Além disso a natureza anárquica da Internet leva a que muito se publique sem a sanção de nenhum organismo oficial, nem uma organização de fundo. No presente, esse tipo de produção é praticamente ignorado em bibliotecas acadêmicas. Será que isso cabe no futuro?

· O que é acervo neste novo contexto?

No presente, uma obra que está no acervo de uma biblioteca tem seu acesso garantido aos usuários, independentemente da vontade do autor ou editor. Uma publicação que resida na rede não tem essa garantia. Pode haver empecilhos técnicos temporários para acesso a um servidor, mas pode também haver obstáculos ao acesso impostos por quem controla o servidor. Será necessário que cada biblioteca tenha cópia de tudo, para se garantir?

· Como integrar o legado de tempos passados?

À medida que a informação vai se tornando digital, o usuário vai também adquirindo destreza no seu uso e preferência pelo meio. Haverá demanda para que a imensidão de obras atualmente presentes nas bibliotecas seja colocada à disposição nesse meio.

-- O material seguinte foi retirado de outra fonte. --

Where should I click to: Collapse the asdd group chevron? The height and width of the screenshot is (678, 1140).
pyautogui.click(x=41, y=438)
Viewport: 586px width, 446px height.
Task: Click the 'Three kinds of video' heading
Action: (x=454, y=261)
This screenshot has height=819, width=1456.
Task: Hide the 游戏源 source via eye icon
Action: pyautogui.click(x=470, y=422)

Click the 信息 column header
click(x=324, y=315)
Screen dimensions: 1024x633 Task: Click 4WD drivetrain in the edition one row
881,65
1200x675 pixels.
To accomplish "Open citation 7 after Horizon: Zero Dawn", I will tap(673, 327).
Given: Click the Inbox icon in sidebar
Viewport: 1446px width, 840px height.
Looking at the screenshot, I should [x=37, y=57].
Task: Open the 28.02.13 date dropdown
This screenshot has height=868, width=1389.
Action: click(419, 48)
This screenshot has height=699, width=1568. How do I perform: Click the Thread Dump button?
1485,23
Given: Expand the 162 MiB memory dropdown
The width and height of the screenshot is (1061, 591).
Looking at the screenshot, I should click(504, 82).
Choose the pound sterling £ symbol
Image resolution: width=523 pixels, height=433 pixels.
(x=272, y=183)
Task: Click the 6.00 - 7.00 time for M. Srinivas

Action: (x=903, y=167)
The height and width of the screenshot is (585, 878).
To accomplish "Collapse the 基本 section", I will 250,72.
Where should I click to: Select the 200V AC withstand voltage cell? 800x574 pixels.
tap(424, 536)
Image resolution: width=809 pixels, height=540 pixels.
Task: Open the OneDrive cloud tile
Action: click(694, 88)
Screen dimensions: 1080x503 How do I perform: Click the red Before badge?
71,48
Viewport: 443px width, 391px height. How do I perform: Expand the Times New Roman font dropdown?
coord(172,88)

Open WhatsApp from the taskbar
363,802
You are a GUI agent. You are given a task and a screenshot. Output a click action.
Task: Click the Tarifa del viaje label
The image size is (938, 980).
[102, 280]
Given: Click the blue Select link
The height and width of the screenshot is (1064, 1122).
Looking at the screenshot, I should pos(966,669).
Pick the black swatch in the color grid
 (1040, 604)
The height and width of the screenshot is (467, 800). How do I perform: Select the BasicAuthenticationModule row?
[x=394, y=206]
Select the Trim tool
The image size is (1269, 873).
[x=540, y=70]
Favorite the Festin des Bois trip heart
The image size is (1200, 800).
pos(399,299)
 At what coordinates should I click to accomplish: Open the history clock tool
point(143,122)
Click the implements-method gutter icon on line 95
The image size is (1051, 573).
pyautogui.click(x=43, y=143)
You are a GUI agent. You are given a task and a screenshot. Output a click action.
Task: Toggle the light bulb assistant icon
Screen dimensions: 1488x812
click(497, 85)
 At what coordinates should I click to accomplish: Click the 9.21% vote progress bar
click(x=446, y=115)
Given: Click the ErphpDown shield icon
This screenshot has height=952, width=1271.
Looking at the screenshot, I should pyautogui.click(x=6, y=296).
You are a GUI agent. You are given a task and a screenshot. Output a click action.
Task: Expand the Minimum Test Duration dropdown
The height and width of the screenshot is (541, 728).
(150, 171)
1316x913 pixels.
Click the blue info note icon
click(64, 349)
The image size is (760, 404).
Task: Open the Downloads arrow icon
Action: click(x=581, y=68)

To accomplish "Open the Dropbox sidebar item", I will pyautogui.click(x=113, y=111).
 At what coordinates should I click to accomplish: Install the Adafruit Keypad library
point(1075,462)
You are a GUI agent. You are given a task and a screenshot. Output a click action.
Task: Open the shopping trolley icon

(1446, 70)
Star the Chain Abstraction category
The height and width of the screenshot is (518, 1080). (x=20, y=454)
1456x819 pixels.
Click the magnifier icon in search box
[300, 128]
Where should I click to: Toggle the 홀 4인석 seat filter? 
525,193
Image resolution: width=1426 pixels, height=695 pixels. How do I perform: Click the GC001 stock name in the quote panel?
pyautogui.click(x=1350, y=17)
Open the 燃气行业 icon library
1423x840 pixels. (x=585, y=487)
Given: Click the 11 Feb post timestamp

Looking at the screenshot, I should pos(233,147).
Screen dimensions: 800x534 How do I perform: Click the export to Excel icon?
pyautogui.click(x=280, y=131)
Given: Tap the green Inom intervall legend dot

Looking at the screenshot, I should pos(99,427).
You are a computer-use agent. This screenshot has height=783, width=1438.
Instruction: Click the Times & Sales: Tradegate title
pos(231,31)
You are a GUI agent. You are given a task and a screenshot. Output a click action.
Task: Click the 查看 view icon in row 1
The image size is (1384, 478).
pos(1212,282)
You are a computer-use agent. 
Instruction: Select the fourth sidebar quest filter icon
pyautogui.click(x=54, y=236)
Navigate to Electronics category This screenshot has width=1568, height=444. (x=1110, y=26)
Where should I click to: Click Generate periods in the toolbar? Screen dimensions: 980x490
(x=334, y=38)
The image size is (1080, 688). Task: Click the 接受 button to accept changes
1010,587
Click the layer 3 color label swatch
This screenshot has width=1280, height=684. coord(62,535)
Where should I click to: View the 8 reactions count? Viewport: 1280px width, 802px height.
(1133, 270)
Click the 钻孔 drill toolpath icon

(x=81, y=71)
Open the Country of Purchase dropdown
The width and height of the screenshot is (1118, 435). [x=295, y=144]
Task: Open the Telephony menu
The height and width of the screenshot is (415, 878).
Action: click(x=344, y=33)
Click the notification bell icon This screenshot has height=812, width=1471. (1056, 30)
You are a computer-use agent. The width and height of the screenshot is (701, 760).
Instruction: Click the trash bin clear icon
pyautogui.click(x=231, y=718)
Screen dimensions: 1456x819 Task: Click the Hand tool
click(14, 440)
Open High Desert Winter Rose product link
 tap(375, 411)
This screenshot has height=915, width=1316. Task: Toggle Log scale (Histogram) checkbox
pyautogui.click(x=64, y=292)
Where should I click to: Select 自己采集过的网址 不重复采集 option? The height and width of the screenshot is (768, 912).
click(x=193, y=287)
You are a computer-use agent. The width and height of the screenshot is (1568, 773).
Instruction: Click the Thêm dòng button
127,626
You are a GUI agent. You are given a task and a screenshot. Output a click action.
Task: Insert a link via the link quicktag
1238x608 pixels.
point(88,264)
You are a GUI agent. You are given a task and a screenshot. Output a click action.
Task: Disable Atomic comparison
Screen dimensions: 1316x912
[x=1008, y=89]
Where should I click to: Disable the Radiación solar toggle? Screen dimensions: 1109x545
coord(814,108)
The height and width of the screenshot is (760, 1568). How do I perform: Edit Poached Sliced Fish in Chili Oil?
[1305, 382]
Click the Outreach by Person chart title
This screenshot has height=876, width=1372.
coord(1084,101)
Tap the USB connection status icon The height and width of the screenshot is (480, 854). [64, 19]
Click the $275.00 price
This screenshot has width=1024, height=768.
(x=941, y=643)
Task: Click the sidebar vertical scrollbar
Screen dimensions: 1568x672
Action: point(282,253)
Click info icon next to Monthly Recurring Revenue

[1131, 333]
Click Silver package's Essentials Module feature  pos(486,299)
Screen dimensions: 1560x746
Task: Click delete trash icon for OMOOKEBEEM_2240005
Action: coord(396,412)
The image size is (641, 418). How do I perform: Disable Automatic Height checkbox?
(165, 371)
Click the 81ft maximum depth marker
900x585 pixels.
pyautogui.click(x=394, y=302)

Uma linha romântica nessa direção vem sendo seguida pelo Projeto Gutenberg (4); uma apreciação simples mas direta dos problemas envolvidos é feita por Zboyovski (5). Não é à toa que um jovem estudante, que cresceu em contato com computadores e a rede, sinta a urgência do problema.

Usuários freqüentes da Internet conhecem vários índices e mecanismos de busca que tentam dar alguma organização a uma enorme teia. No meio acadêmico esse problema afeta um insumo básico, que de repente passa a ser obtido de maneira nova. A nova biblioteca deverá necessariamente ter informação eletrônica e disponibilidade pela rede como premissas básicas da sua estrutura.

Notas

(1)http://www.rdt.monash.edu.au/tr/siteslist.html

(2)http://euclid.math.fsu.edu/Science/Preprints.html

(3)http://preprints.cern.ch/

(4)http://www.promo.net/pg/

(5)http://www.students.wfu.edu/zboyjm00/Digital.html

ARNALDO MANDEL é professor do IME-USP.